195 Hackney Rd., Hackney
This was once the casual next door restaurant to husband and wife Sam and Samantha Clark's Exmouth Market hit, Moro, but it has since taken on a life of its own, in many ways surpassing its predecessor, and expanding into this new much bigger space in Hackney (the original is still in Clerkenwell). Morito is their take on the tapas bar, with a short but excellent list of wines, sherries, and strong cocktails, accompanied by exquisite small sharing plates of everything from padron peppers, to baked cheese, to traditional tortilla. This isn't your typical taperia, though: All the food comes infused with an extra dose of North African flavor and the vegetable dishes, like their crispy aubergine and beetroot borani, tend to steal the show.
116 Petherton Rd., Hackney
Hidden on a residential street in Canonbury, in an old garage with a beautiful old sign to prove it, Primeur feels eons away from London's bustle. On a warm day, the garage doors open and diners get to watch the evening light filter in while snacking on a fantastic Spanish cheese and sipping on one of the natural, mineral wines on their expertly chosen list. And then dive into the short but perfect menu, which changes daily, so much so that it arrives hastily handwritten. Share a few small plates of their ultra-seasonal fare and watch the world quietly go by outside the garage doors. For large groups, there's a private dining room downstairs in the wine cave.

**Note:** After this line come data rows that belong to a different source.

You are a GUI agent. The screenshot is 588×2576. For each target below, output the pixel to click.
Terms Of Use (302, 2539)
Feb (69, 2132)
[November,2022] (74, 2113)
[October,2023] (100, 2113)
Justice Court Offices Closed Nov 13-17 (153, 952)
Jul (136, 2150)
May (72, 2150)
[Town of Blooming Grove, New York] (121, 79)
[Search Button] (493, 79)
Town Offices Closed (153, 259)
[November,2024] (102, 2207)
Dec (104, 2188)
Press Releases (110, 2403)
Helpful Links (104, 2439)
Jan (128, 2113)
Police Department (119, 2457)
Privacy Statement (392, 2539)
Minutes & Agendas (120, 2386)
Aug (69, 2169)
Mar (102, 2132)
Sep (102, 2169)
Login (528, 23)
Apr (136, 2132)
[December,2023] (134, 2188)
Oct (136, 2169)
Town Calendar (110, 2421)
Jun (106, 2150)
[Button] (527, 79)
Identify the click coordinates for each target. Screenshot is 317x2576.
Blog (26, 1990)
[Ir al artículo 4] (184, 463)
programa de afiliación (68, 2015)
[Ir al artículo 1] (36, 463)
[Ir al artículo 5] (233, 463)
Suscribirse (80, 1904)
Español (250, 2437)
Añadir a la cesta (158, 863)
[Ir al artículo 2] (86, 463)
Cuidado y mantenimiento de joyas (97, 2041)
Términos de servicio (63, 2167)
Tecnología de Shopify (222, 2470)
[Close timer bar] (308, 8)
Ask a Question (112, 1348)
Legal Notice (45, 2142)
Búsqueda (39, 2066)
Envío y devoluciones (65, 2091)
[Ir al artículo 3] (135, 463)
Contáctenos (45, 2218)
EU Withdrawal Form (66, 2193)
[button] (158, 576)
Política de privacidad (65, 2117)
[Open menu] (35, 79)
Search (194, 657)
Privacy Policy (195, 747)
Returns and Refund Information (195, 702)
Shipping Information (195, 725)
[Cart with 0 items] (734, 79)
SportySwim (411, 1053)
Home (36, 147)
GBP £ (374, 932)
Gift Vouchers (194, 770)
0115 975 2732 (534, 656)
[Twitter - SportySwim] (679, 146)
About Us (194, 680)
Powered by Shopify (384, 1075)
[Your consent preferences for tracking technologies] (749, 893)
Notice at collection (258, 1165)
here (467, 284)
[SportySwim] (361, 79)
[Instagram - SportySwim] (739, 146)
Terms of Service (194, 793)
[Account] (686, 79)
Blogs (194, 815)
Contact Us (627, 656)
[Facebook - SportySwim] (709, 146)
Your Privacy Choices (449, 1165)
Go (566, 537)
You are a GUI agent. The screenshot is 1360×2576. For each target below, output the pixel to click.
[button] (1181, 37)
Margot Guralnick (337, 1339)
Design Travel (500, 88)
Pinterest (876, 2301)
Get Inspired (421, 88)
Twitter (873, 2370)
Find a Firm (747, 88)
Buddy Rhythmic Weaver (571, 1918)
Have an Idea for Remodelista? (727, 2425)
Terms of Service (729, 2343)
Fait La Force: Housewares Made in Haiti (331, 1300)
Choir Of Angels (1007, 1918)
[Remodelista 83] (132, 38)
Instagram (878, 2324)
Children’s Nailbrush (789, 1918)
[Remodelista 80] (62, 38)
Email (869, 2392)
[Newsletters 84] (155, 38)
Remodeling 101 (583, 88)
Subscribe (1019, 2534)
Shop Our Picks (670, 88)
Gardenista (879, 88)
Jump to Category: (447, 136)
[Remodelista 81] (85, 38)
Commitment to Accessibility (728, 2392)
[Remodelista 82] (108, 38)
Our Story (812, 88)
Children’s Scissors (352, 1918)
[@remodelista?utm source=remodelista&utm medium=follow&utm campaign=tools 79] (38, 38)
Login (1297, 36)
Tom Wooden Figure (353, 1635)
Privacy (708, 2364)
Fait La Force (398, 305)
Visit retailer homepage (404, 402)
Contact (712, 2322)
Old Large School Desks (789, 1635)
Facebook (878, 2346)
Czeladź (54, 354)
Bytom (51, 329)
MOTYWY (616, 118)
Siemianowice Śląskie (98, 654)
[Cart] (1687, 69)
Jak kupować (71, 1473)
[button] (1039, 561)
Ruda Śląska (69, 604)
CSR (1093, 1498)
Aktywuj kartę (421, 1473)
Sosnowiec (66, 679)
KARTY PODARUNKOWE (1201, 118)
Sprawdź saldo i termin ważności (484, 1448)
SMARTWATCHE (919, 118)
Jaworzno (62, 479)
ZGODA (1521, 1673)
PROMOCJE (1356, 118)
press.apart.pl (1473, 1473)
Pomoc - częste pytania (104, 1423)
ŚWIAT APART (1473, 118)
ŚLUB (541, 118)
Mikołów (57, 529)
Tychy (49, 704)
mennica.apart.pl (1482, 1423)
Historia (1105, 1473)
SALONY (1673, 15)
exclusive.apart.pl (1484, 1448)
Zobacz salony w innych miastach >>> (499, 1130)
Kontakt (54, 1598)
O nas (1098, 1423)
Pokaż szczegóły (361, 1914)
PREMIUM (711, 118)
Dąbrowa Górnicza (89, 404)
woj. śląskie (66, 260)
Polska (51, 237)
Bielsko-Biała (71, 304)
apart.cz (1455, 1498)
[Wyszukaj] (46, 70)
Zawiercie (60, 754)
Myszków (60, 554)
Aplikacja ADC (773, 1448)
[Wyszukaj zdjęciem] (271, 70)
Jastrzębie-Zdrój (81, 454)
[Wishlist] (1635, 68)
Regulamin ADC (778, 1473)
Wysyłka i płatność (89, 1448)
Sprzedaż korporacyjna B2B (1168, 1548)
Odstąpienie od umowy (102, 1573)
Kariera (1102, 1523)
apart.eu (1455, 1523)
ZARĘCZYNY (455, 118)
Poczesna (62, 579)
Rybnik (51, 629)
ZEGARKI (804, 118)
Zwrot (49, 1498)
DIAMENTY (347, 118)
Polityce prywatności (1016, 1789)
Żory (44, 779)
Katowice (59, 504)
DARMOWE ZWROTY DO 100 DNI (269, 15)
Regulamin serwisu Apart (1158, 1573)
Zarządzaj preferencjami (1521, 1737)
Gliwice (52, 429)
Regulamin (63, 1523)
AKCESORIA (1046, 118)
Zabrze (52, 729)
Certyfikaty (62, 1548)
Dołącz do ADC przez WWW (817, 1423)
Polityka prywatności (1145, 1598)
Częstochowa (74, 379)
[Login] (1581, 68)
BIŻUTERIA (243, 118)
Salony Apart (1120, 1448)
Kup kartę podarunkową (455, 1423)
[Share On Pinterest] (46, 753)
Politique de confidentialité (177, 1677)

Arch 395, Mentmore Terrace, Hackney
A passion project through and through for everyone involved in this fantastic bakery, E5 is way ahead of the curve, using local, organic flours to bake incredible sourdough country breads, ryes, and perfect pastries. The guys behind E5, founder Ben McKinnon and head baker Eyal Schwartz are both in their second career, having left the sustainability business and neuroscience worlds to delve deep into ancient grains and wild yeasts. What's come out of their impulsive career move is bread that has a cult following among foodies, and a bustling, jam-packed café. Plus, they're magnanimously sharing the knowledge in their weekly bread baking courses.
The Happy Tummy Co.
Karen Collins is on a mission to cure IBS by way of her now legendary fermented chia teff loaf, which has become a go-to not just for those with a serious condition, but for anyone hoping to improve their digestion. The added bonus is that it makes a perfect slice of ultra-nourishing morning toast. Devotees can pick it up via Frame cafés or by subscription. Operating a totally sustainable, zero-waste policy, Happy Tummy Co. delivers weekly orders by bike.
79a Wilton Way, Hackney
Momosan, a teensy, whitewashed space a few doors down from Violet Cakes on the up-and-coming Wilton Way, is a collection of beautiful, useful objects owner Momoko Mizutani has found on her travels. While there is a definite Japanese bent to the look and feel of the delicate glassware, quirky ceramics, and home-y odds and ends, these are her finds from friends across the world. Ceramic mugs by LA artist Peter Shire, London-based Jochen Holz' delicate colorblock glassware, Japanese incense, and more: It's a hodge podge, but a painstakingly edited one—and at great prices—making this an ideal gifting destination.
5 Chatsworth Rd., Hackney
Beautifully arranged and sourced by Angela Maynard, an ex-product developer, this is a London green-thumb's dream with ceramics in muted tones, handmade woven baskets, all the succulents you could dream of, and hard-to-find skincare brands. Botany hosts mini gallery openings in the space, too, which is just another great excuse to head there more often.